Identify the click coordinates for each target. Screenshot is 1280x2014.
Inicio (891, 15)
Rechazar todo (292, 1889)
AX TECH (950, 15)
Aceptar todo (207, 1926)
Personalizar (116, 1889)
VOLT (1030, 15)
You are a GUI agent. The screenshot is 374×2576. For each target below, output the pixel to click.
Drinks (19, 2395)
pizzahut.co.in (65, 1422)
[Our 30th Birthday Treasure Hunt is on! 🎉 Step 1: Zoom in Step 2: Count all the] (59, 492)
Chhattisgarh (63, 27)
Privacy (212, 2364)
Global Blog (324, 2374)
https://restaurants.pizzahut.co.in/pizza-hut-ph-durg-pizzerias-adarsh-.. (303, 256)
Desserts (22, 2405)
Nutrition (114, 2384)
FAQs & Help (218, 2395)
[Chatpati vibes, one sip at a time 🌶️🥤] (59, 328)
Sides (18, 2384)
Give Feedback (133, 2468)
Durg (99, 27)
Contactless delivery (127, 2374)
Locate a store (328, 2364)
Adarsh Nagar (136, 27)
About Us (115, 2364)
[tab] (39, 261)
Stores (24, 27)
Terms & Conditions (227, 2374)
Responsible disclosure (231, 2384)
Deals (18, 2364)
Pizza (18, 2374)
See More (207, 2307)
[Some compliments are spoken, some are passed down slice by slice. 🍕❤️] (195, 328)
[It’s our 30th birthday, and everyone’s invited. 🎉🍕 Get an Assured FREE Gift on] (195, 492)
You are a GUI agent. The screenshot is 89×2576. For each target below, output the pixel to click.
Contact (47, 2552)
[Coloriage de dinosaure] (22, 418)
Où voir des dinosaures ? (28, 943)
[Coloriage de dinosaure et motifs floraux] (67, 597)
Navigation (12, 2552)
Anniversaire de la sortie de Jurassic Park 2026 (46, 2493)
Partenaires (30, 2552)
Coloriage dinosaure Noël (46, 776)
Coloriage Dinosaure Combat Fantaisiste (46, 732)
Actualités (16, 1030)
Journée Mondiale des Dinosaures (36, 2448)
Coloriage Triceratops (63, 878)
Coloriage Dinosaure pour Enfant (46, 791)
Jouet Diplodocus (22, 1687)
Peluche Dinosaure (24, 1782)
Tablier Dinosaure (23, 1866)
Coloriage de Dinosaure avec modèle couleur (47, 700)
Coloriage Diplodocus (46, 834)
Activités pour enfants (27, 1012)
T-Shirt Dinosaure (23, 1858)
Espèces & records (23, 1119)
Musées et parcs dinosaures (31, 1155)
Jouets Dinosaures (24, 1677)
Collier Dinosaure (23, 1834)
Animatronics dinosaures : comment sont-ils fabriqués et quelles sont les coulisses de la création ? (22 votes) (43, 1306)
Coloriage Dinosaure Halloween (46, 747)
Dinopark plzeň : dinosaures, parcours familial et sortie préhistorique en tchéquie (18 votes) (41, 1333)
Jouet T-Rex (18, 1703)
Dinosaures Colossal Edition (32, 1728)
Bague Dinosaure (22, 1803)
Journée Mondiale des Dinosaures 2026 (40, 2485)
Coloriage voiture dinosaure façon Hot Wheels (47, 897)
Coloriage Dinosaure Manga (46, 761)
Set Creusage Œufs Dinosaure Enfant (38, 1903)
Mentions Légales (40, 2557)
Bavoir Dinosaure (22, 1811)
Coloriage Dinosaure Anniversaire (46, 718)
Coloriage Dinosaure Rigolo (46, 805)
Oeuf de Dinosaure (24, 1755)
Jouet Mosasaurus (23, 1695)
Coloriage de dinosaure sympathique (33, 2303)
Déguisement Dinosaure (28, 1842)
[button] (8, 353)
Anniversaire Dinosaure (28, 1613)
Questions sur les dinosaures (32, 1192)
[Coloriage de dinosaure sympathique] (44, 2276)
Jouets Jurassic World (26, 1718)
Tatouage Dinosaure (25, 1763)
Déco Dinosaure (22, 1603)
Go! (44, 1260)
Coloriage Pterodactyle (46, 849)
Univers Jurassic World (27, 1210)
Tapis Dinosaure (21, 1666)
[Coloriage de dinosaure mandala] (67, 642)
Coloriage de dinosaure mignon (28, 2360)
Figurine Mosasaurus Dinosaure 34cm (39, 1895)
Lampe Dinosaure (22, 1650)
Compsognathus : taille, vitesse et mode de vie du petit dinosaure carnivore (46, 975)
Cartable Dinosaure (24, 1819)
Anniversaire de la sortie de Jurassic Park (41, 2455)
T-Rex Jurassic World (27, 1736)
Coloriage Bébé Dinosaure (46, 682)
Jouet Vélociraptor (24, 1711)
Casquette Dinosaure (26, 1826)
# # # # # # #
> Exercise requirements
Transcribe the lines above precisely, keeping each one unchanged.

> Result below
Identify the click coordinates for each target. Screenshot is 1280x2014.
Inicio (891, 15)
Rechazar todo (292, 1889)
AX TECH (950, 15)
Aceptar todo (207, 1926)
Personalizar (116, 1889)
VOLT (1030, 15)
You are a GUI agent. The screenshot is 374×2576. For each target below, output the pixel to click.
Drinks (19, 2395)
pizzahut.co.in (65, 1422)
[Our 30th Birthday Treasure Hunt is on! 🎉 Step 1: Zoom in Step 2: Count all the] (59, 492)
Chhattisgarh (63, 27)
Privacy (212, 2364)
Global Blog (324, 2374)
https://restaurants.pizzahut.co.in/pizza-hut-ph-durg-pizzerias-adarsh-.. (303, 256)
Desserts (22, 2405)
Nutrition (114, 2384)
FAQs & Help (218, 2395)
[Chatpati vibes, one sip at a time 🌶️🥤] (59, 328)
Sides (18, 2384)
Give Feedback (133, 2468)
Durg (99, 27)
Contactless delivery (127, 2374)
Locate a store (328, 2364)
Adarsh Nagar (136, 27)
About Us (115, 2364)
[tab] (39, 261)
Stores (24, 27)
Terms & Conditions (227, 2374)
Responsible disclosure (231, 2384)
Deals (18, 2364)
Pizza (18, 2374)
See More (207, 2307)
[Some compliments are spoken, some are passed down slice by slice. 🍕❤️] (195, 328)
[It’s our 30th birthday, and everyone’s invited. 🎉🍕 Get an Assured FREE Gift on] (195, 492)
You are a GUI agent. The screenshot is 89×2576. For each target below, output the pixel to click.
Contact (47, 2552)
[Coloriage de dinosaure] (22, 418)
Où voir des dinosaures ? (28, 943)
[Coloriage de dinosaure et motifs floraux] (67, 597)
Navigation (12, 2552)
Anniversaire de la sortie de Jurassic Park 2026 (46, 2493)
Partenaires (30, 2552)
Coloriage dinosaure Noël (46, 776)
Coloriage Dinosaure Combat Fantaisiste (46, 732)
Actualités (16, 1030)
Journée Mondiale des Dinosaures (36, 2448)
Coloriage Triceratops (63, 878)
Coloriage Dinosaure pour Enfant (46, 791)
Jouet Diplodocus (22, 1687)
Peluche Dinosaure (24, 1782)
Tablier Dinosaure (23, 1866)
Coloriage de Dinosaure avec modèle couleur (47, 700)
Coloriage Diplodocus (46, 834)
Activités pour enfants (27, 1012)
T-Shirt Dinosaure (23, 1858)
Espèces & records (23, 1119)
Musées et parcs dinosaures (31, 1155)
Jouets Dinosaures (24, 1677)
Collier Dinosaure (23, 1834)
Animatronics dinosaures : comment sont-ils fabriqués et quelles sont les coulisses de la création ? (22 votes) (43, 1306)
Coloriage Dinosaure Halloween (46, 747)
Dinopark plzeň : dinosaures, parcours familial et sortie préhistorique en tchéquie (18 votes) (41, 1333)
Jouet T-Rex (18, 1703)
Dinosaures Colossal Edition (32, 1728)
Bague Dinosaure (22, 1803)
Journée Mondiale des Dinosaures 2026 (40, 2485)
Coloriage voiture dinosaure façon Hot Wheels (47, 897)
Coloriage Dinosaure Manga (46, 761)
Set Creusage Œufs Dinosaure Enfant (38, 1903)
Mentions Légales (40, 2557)
Bavoir Dinosaure (22, 1811)
Coloriage Dinosaure Anniversaire (46, 718)
Coloriage Dinosaure Rigolo (46, 805)
Oeuf de Dinosaure (24, 1755)
Jouet Mosasaurus (23, 1695)
Coloriage de dinosaure sympathique (33, 2303)
Déguisement Dinosaure (28, 1842)
[button] (8, 353)
Anniversaire Dinosaure (28, 1613)
Questions sur les dinosaures (32, 1192)
[Coloriage de dinosaure sympathique] (44, 2276)
Jouets Jurassic World (26, 1718)
Tatouage Dinosaure (25, 1763)
Déco Dinosaure (22, 1603)
Go! (44, 1260)
Coloriage Pterodactyle (46, 849)
Univers Jurassic World (27, 1210)
Tapis Dinosaure (21, 1666)
[Coloriage de dinosaure mandala] (67, 642)
Coloriage de dinosaure mignon (28, 2360)
Figurine Mosasaurus Dinosaure 34cm (39, 1895)
Lampe Dinosaure (22, 1650)
Compsognathus : taille, vitesse et mode de vie du petit dinosaure carnivore (46, 975)
Cartable Dinosaure (24, 1819)
Anniversaire de la sortie de Jurassic Park (41, 2455)
T-Rex Jurassic World (27, 1736)
Coloriage Bébé Dinosaure (46, 682)
Jouet Vélociraptor (24, 1711)
Casquette Dinosaure (26, 1826)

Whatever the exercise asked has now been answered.